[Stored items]
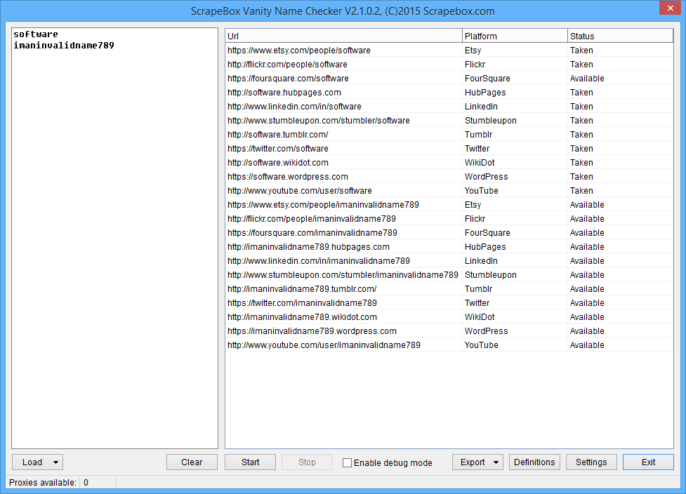Open Settings
This screenshot has width=686, height=494.
pos(591,462)

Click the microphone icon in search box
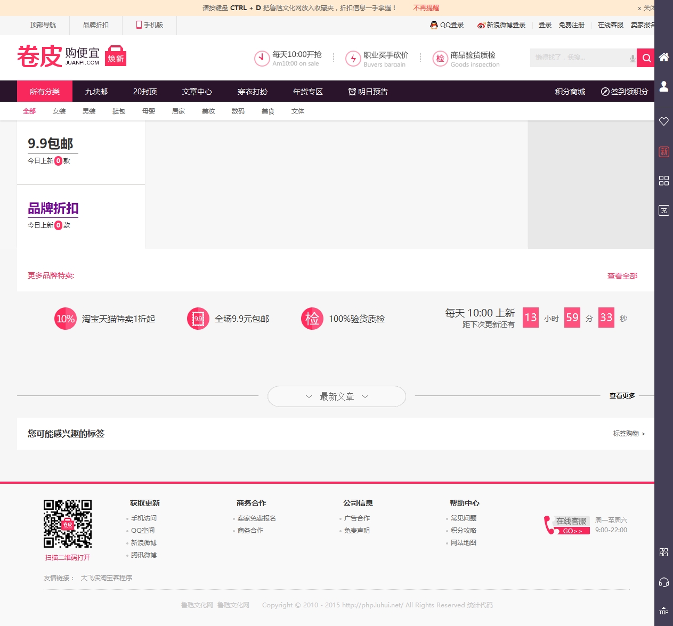click(x=633, y=58)
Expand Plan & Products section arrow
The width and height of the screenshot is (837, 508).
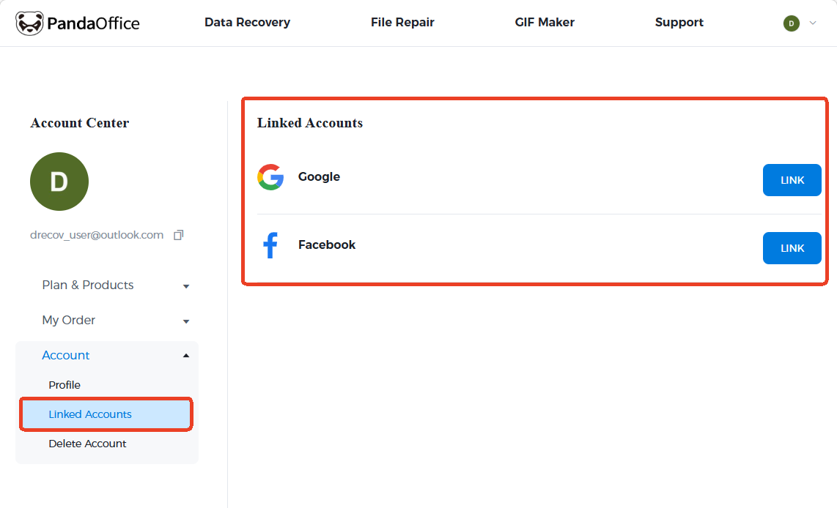tap(186, 286)
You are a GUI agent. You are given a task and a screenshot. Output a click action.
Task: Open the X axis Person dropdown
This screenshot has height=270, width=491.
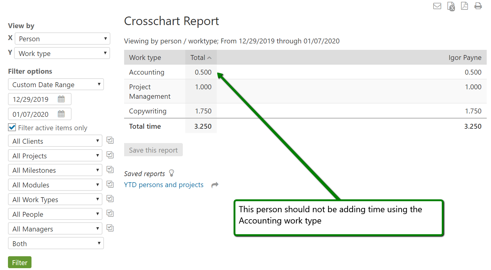(x=62, y=39)
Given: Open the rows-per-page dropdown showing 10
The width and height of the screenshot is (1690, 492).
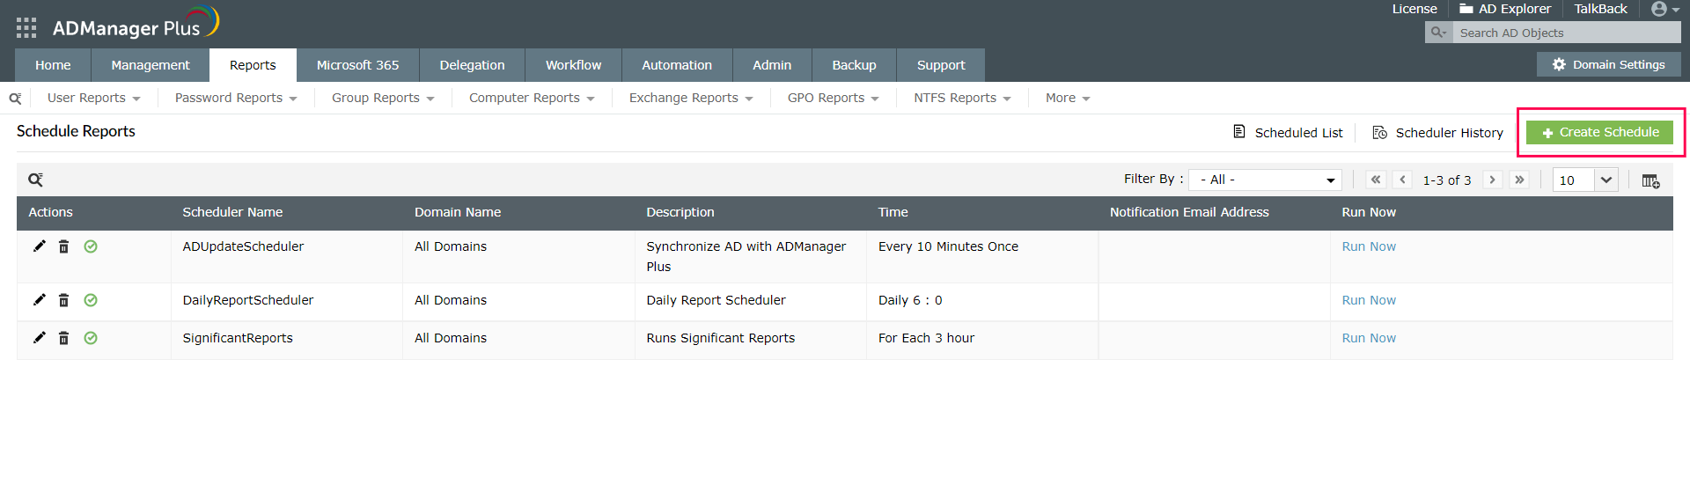Looking at the screenshot, I should point(1585,180).

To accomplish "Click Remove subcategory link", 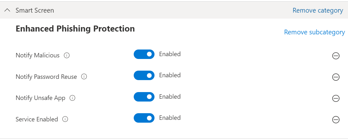I will [x=314, y=32].
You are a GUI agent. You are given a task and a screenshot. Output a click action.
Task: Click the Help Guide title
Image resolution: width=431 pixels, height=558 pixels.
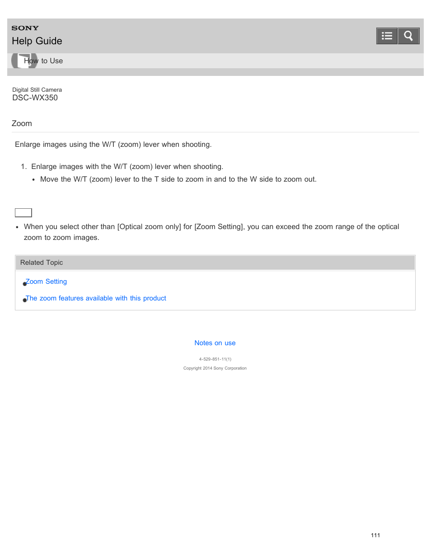point(37,41)
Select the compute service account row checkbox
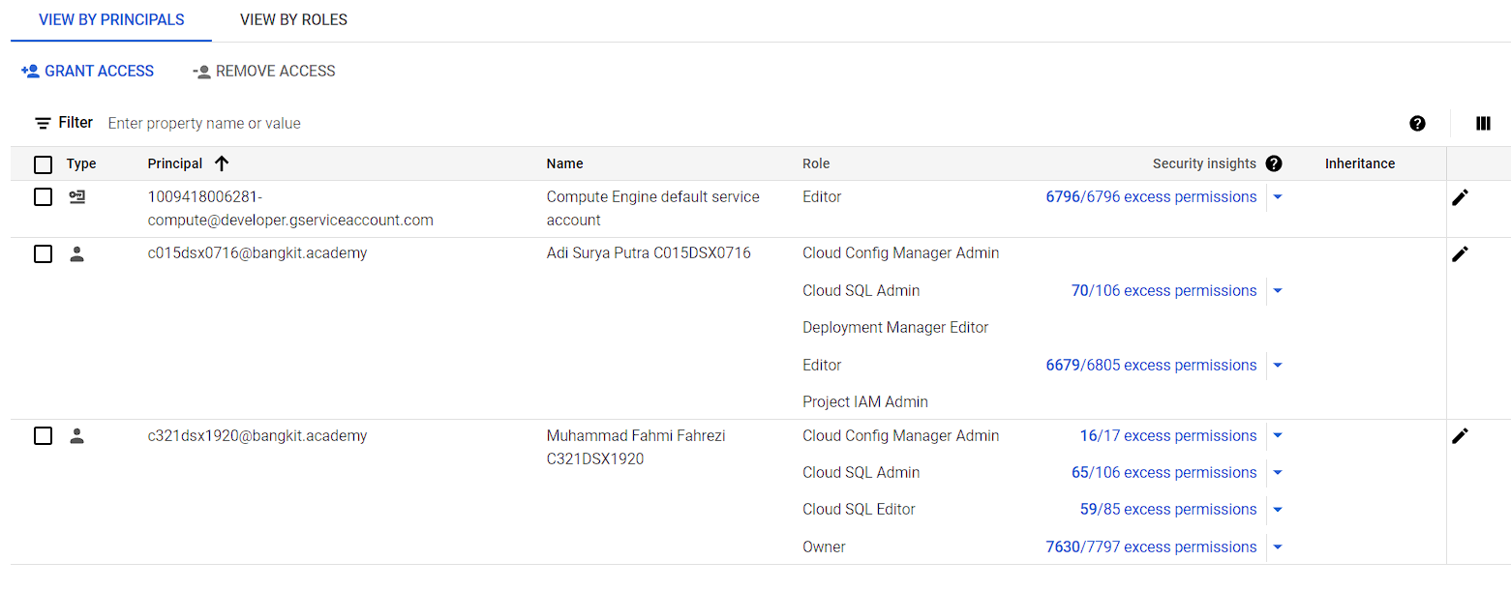Viewport: 1511px width, 591px height. (x=43, y=197)
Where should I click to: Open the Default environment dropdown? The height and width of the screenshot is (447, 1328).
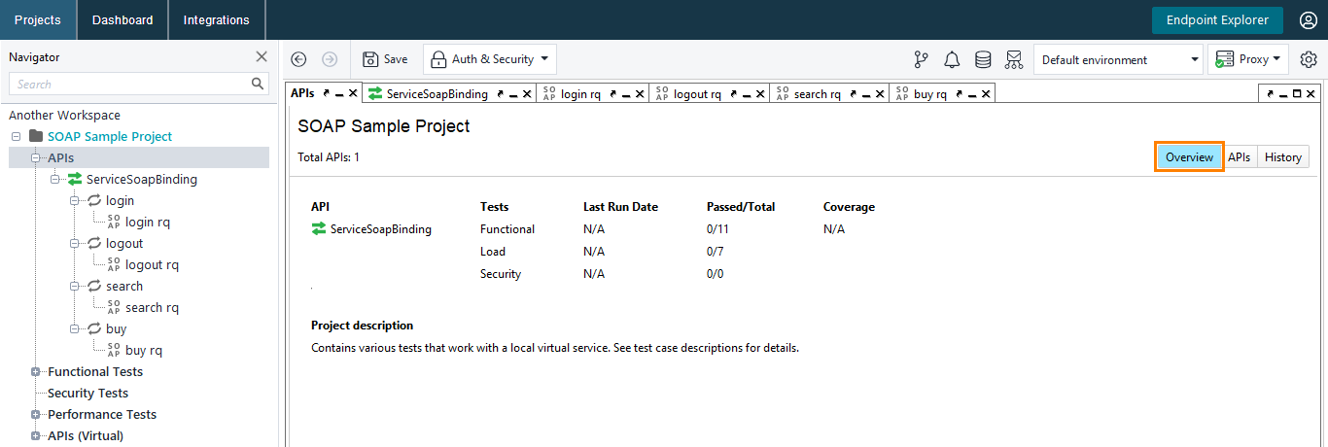tap(1118, 59)
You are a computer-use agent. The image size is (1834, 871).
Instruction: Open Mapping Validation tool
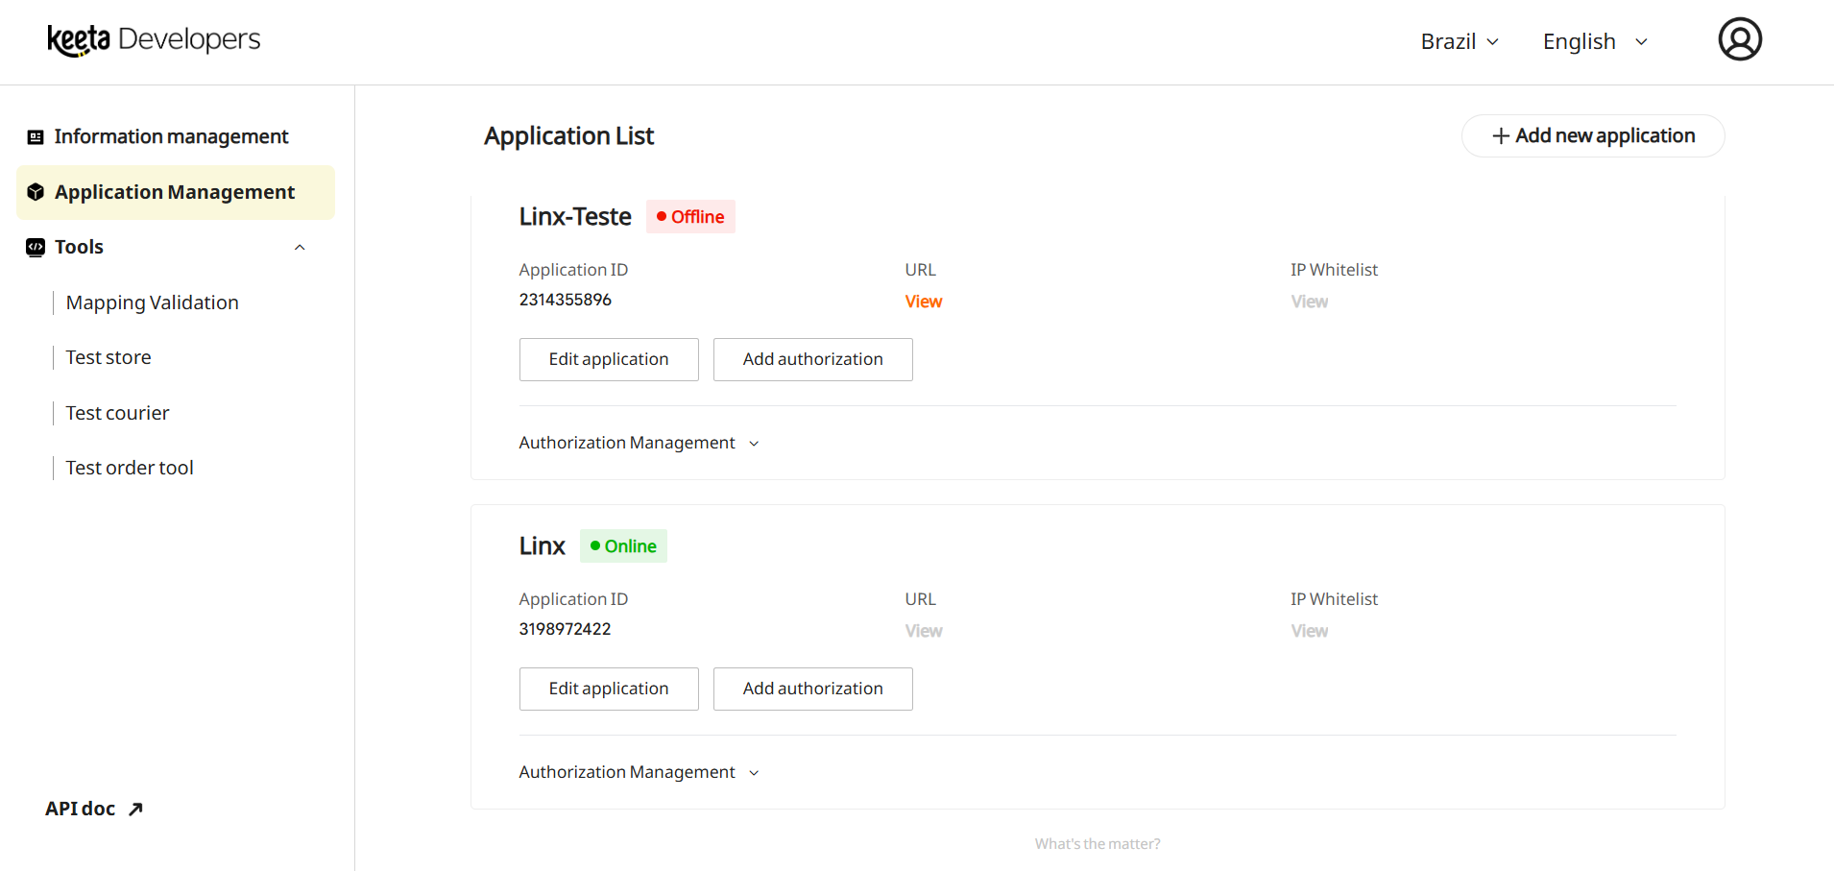152,302
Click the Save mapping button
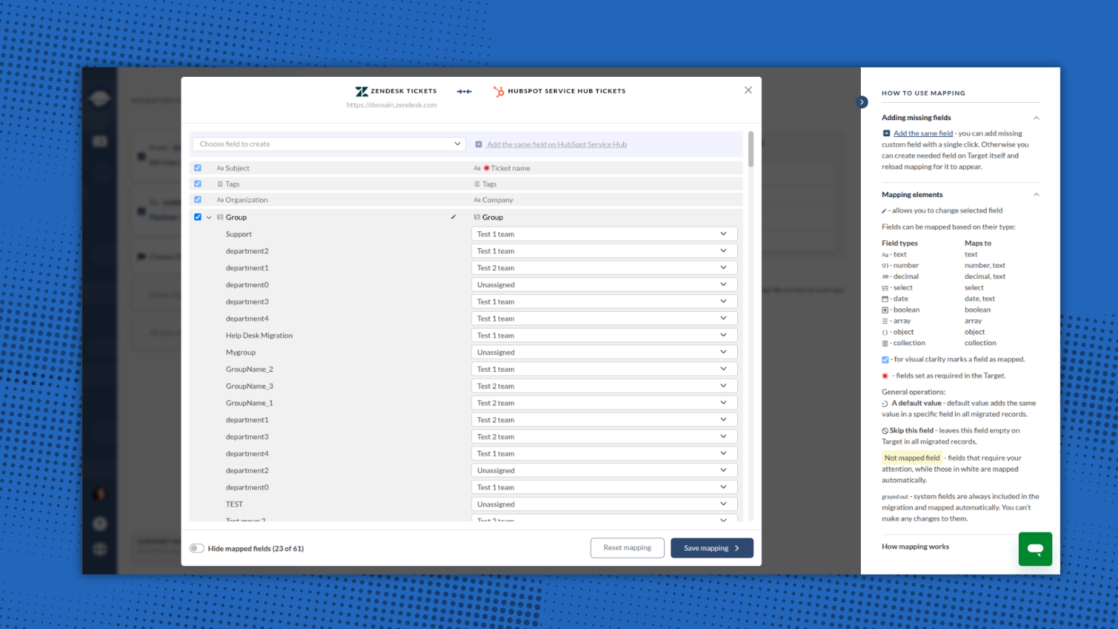 [x=711, y=548]

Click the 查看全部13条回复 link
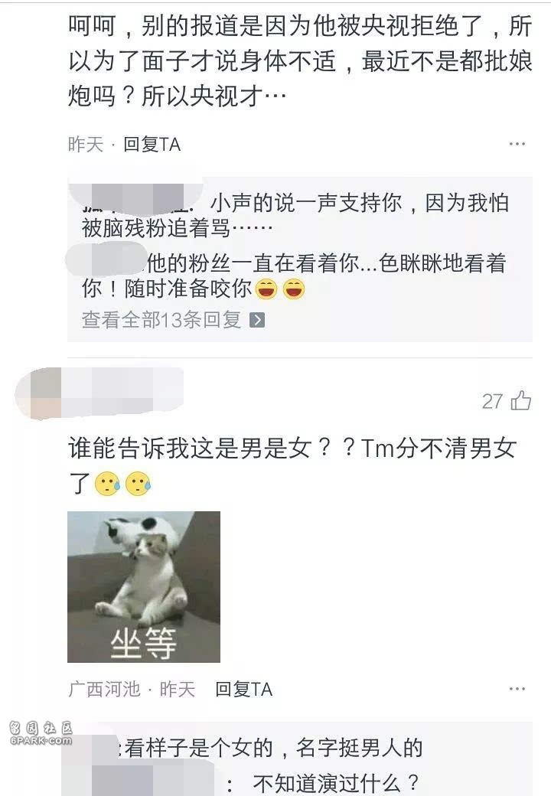[x=173, y=320]
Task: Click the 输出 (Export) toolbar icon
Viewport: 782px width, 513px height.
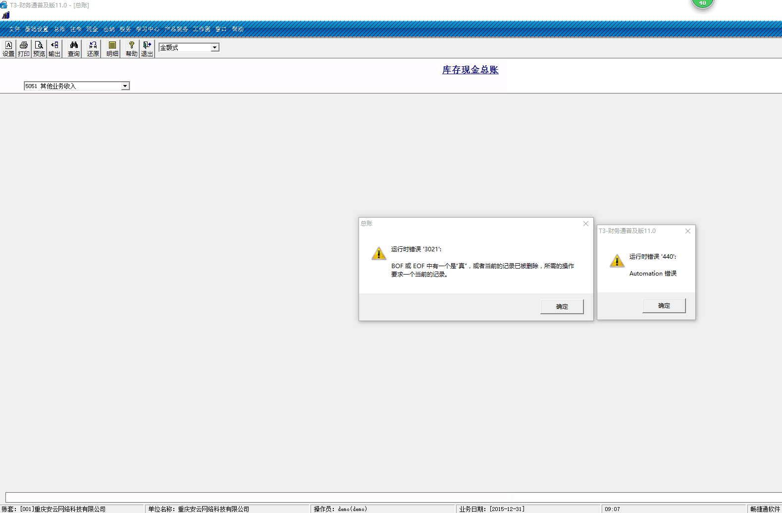Action: click(x=54, y=48)
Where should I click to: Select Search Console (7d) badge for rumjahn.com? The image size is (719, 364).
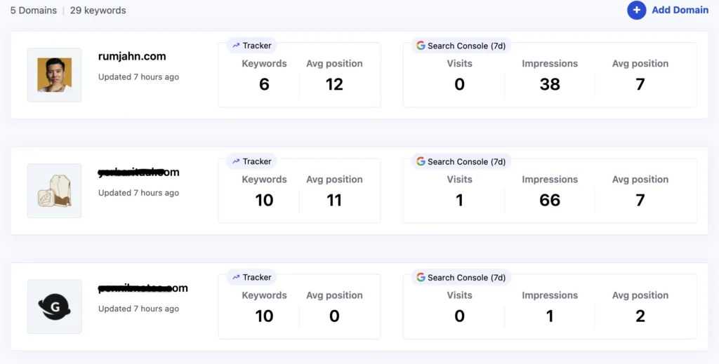466,46
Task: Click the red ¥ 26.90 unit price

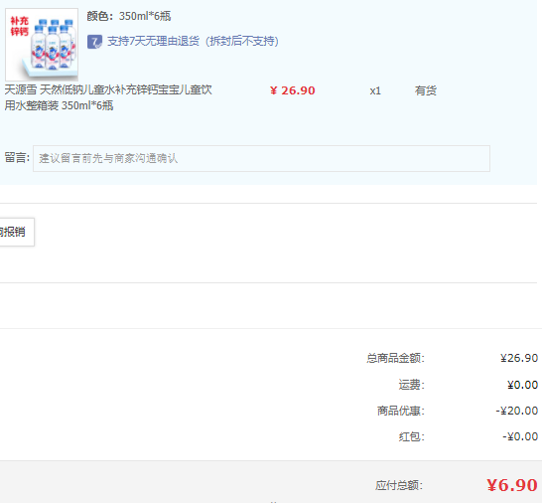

Work instructions:
Make an exact copy of only those lines that run from the line with "Task: Click the 输出 (Export) toolbar icon" through the end of the records, excluding pictures.

Output of the exercise:
Task: Click the 输出 (Export) toolbar icon
Viewport: 782px width, 513px height.
Action: click(x=54, y=48)
Where should I click to: Select Search Console (7d) badge for rumjahn.com? The image size is (719, 364).
466,46
Task: Click the red ¥ 26.90 unit price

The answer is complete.